Arts, Humanities, and Complex Networks

ORBIS – Modeling Transportation in the Roman World

by Elijah Meeks

Abstract

ORBIS is a multimodal network model of the Roman Empire, built by Walter Scheidel and Elijah Meeks, suitable for exploring historical transportation patterns based on traditional transportation network analysis. This paper begins with a brief description about how ORBIS was envisioned and ultimately came into existence, including a discussion about network analysis coupled with spatial analysis in spatial databases such as the PostGIS2 database where the ORBIS data resides. Of particular interest is the time-enabled and multimodal nature of the network, along with the variable edge cost based on duration, length or economic cost (what’s referred to in the parlance of the model as selecting either the cheapest, fastest or shortest routes). This allows the user to select different months and vehicles for travel, as well as other route-based restrictions, and their cost metric, to develop dynamic centrality measurements of the network based on time, vehicle and purpose of travel. The main thrust of this paper is on the use of ORBIS to identify historical phenomena using geographic network analysis. The core/periphery structure of the Roman Empire can be demonstrated using network analysis to identify dynamic distance from administrative centers.  Other World Systems structures are visible, such as the variation between political/military, prestige good, information and bulk goods networks.

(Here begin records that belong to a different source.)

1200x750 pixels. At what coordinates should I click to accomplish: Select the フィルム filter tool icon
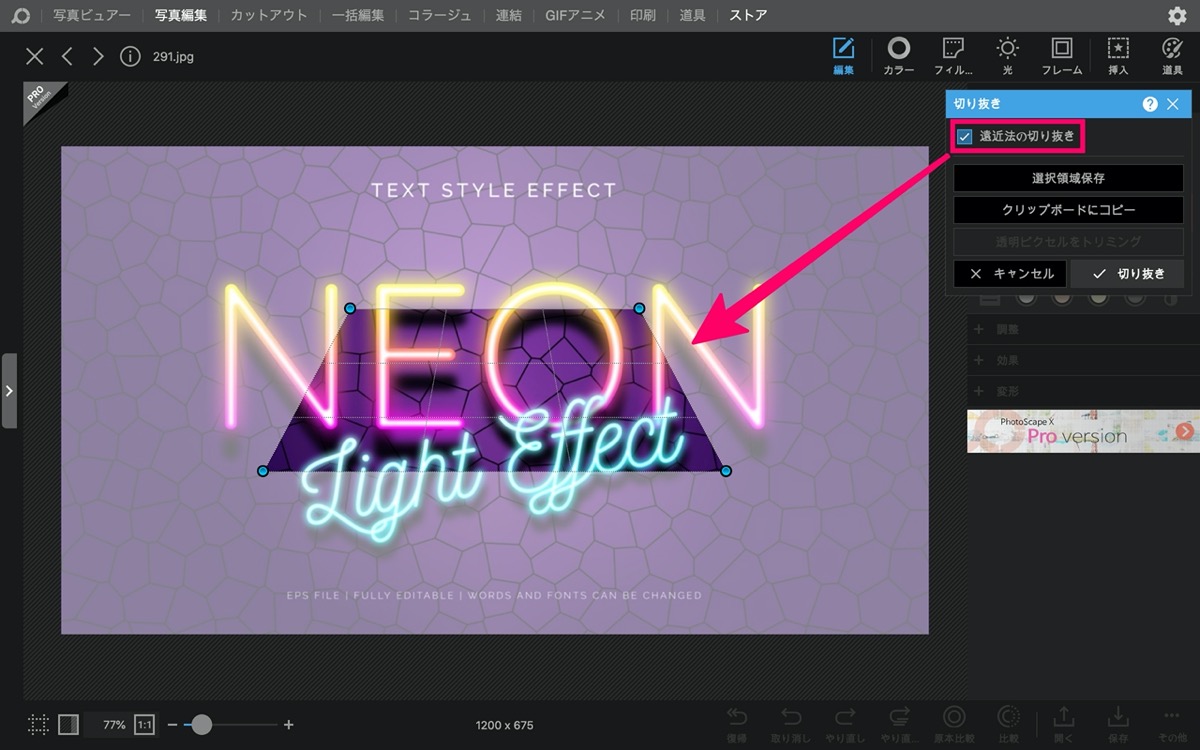(x=952, y=48)
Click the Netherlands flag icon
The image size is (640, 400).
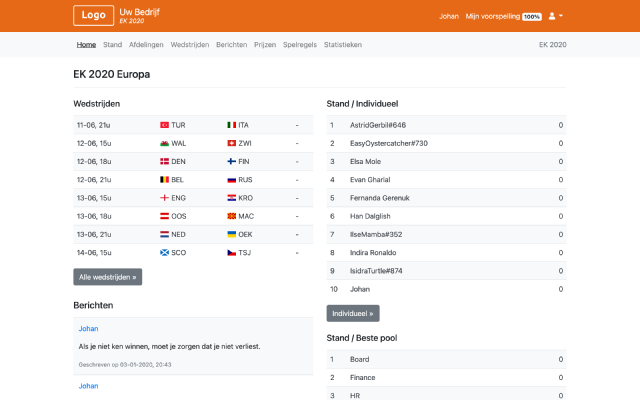[x=164, y=234]
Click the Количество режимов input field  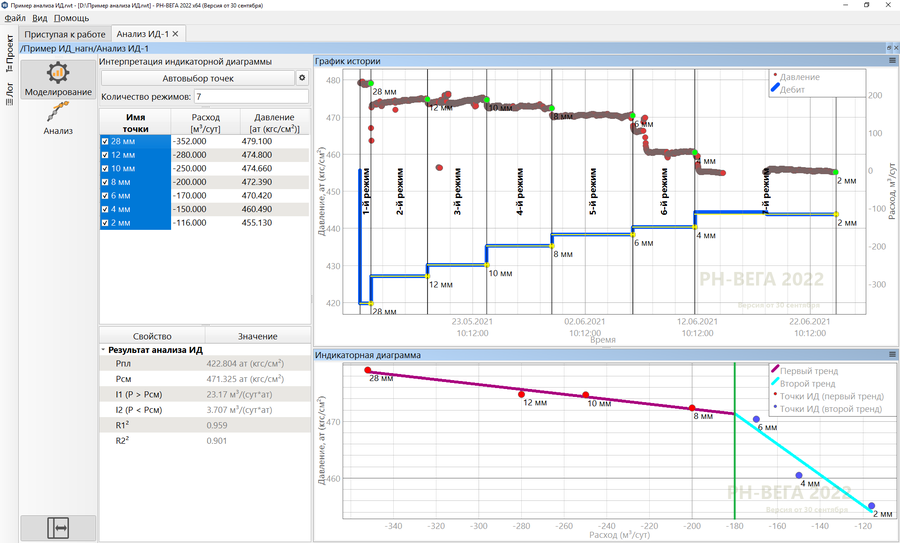[x=251, y=97]
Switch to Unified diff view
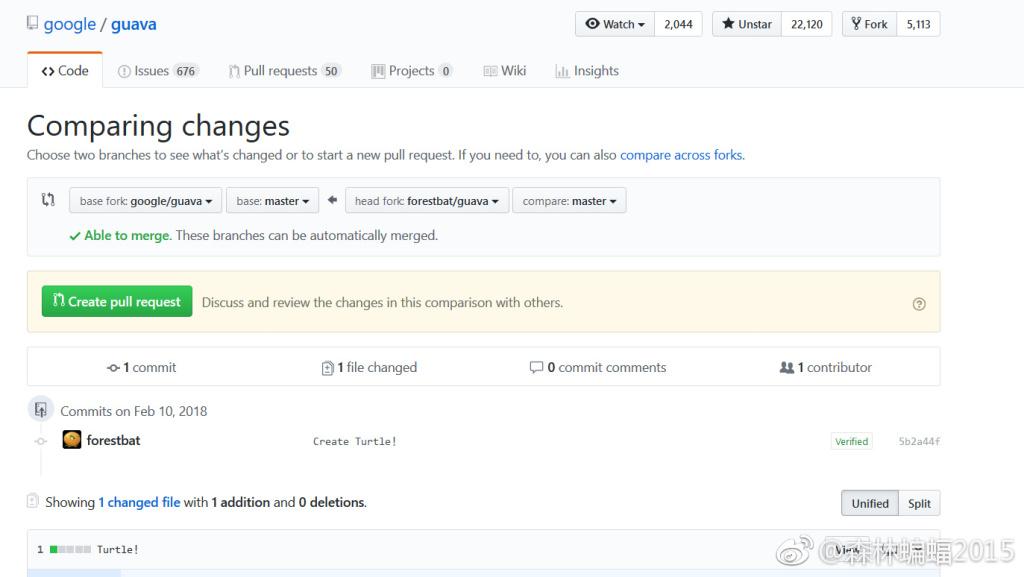This screenshot has width=1024, height=577. tap(869, 503)
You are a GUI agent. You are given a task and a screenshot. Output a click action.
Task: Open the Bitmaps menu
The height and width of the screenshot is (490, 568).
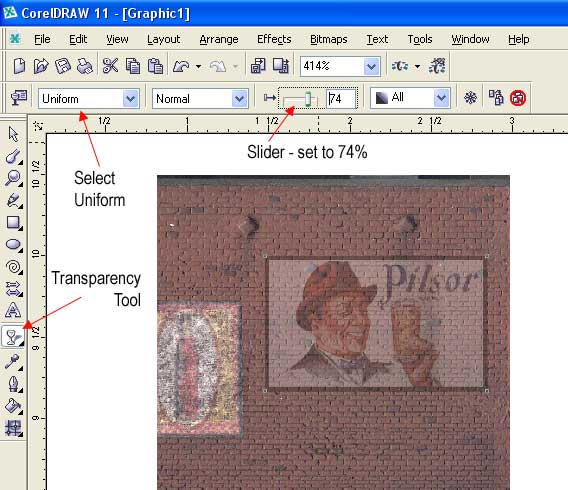point(329,39)
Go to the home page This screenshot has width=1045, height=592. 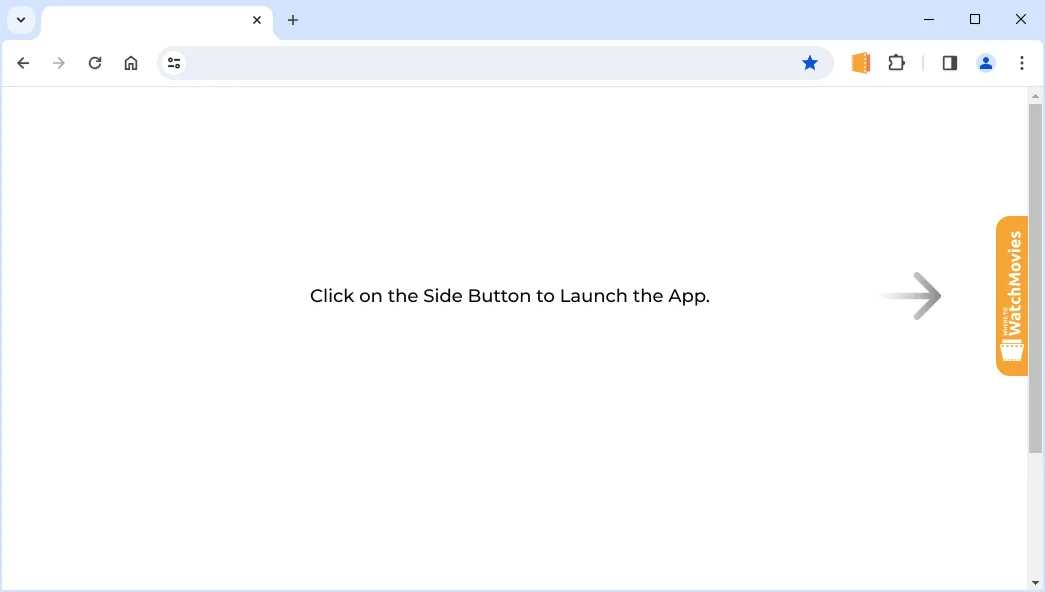coord(131,63)
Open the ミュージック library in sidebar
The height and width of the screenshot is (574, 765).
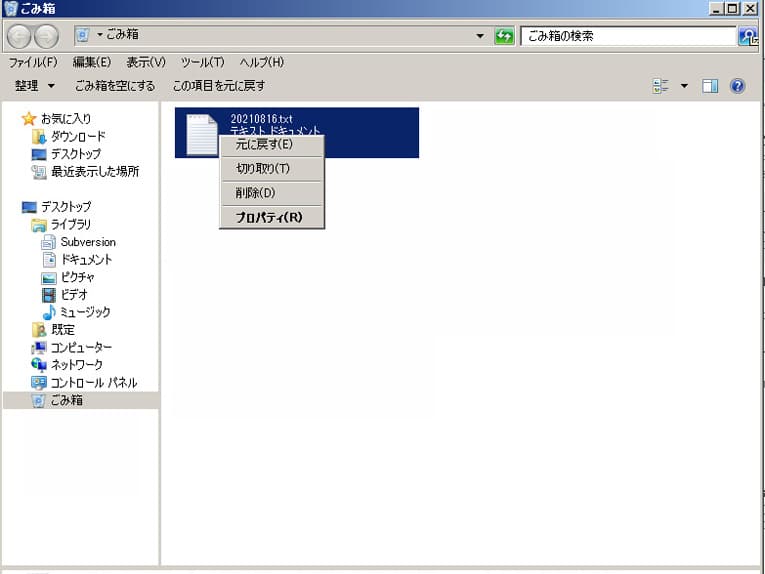pos(85,312)
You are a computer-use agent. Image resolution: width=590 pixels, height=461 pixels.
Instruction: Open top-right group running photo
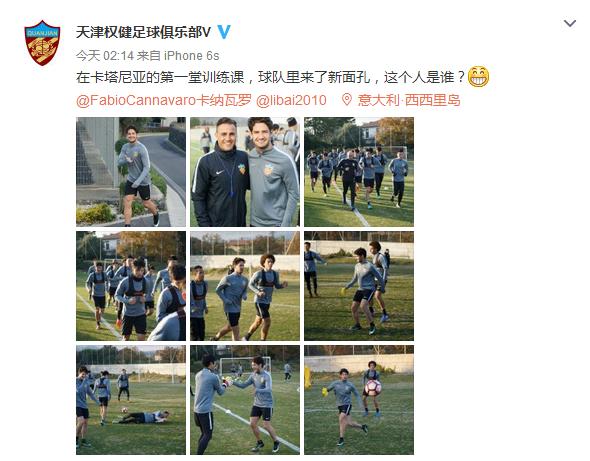(359, 172)
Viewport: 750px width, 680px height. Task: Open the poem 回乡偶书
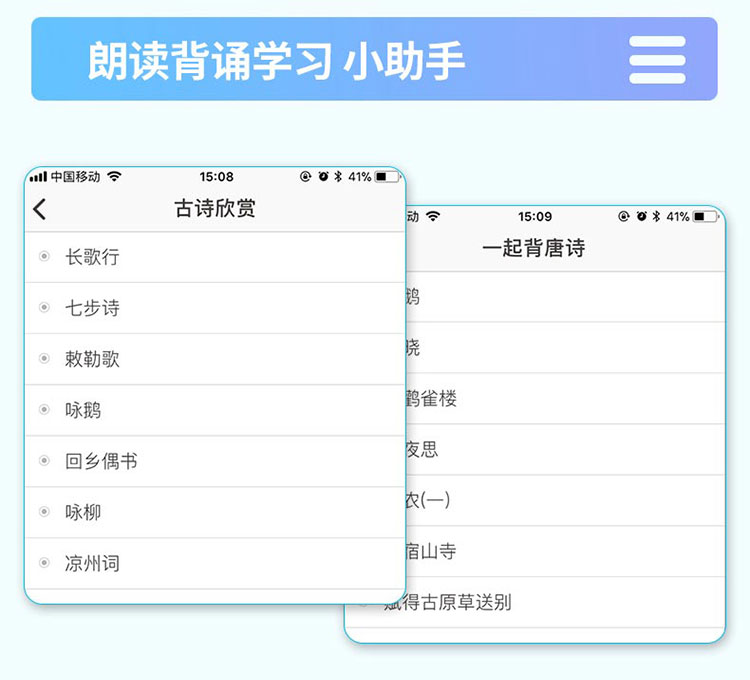(x=101, y=461)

The statistical identification of such structures will be compared to the visual representation of such structures using variable distance cartograms, developed for this project by Meeks in the network analysis toolkit Gephi as well as represented as a geographic network cost surface, where contours represent time (isochrone maps) or, as in the case of the attached figure, expense.
Finally, the suitability of geographic network analysis tools and methods for non-geospatial networks and the reverse will be touched on through the demonstration of distance cartograms used in genealogical and literary networks as well as an exploration of dynamic modularity within the ORBIS network over time.